◆ Problems to work on:
1. Copy the passage of the game review starting at "King, of course, is" and ending at "for some time.".
2. Answer these questions using the game review.
(a) Which game does the review call the biggest game on the planet right now?
(b) How does the list at the start of the review describe the microtransactions?
(c) In the "super group" comparison, which two band members are cherry picked?

◆ Text section:
- - - - -
- Functional and inoffensive
- No real skill necessary
- Low-key microtransactions
- Dull and tame gameplay
- Success is only a matter of patience
- Especially generic looks
There comes a time in every developer’s life where they have to put out a clone. Or, if they’re feeling especially clever, a composite of different clones. The latter is like the equivalent of a ‘super group’, cherry picking the lead guitarist from one band, the drummer from the other – albeit in this particular context it wouldn’t be the actual guitarist or drummer, but rather those from tribute acts who play down The Dog & Duck.
King, of course, is by no means a stranger to such practices. Though heavily routed in match-threes and associated puzzlers, its signature has been to sift through the best and most effective elements from other games in its chosen genre and mould them altogether into the kind of commercial prospect that just delivers. Whatever may have been showcased at Gamescom the other week all “stole the show” at E3 a couple of months back, the fact remains that Candy Crush Saga is the biggest game on the planet right now, and has been for some time.
- - - - -
◆ Data block:
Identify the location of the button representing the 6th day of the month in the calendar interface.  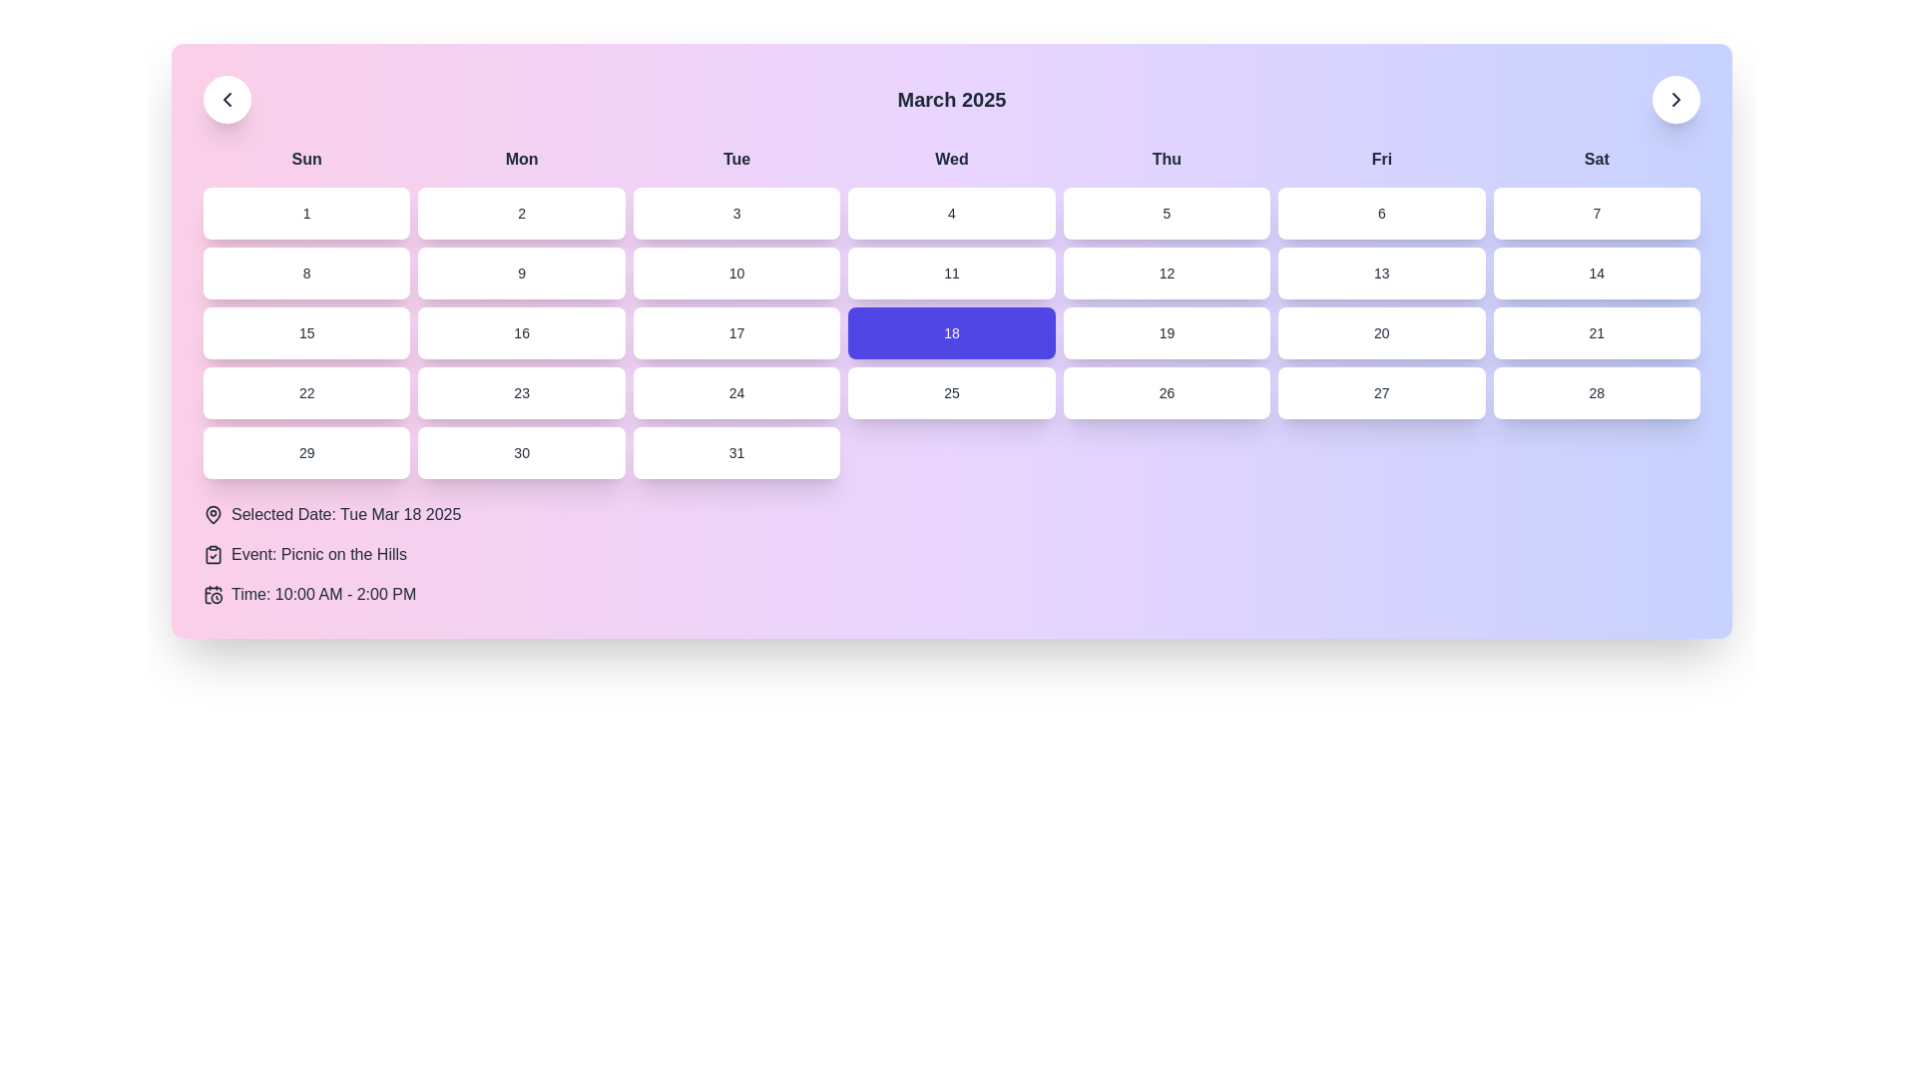
(1380, 213).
- - - - -
◆ Answers for the exercise:
1.
King, of course, is by no means a stranger to such practices. Though heavily routed in match-threes and associated puzzlers, its signature has been to sift through the best and most effective elements from other games in its chosen genre and mould them altogether into the kind of commercial prospect that just delivers. Whatever may have been showcased at Gamescom the other week all “stole the show” at E3 a couple of months back, the fact remains that Candy Crush Saga is the biggest game on the planet right now, and has been for some time.

2.
(a) Candy Crush Saga
(b) Low-key
(c) The lead guitarist and the drummer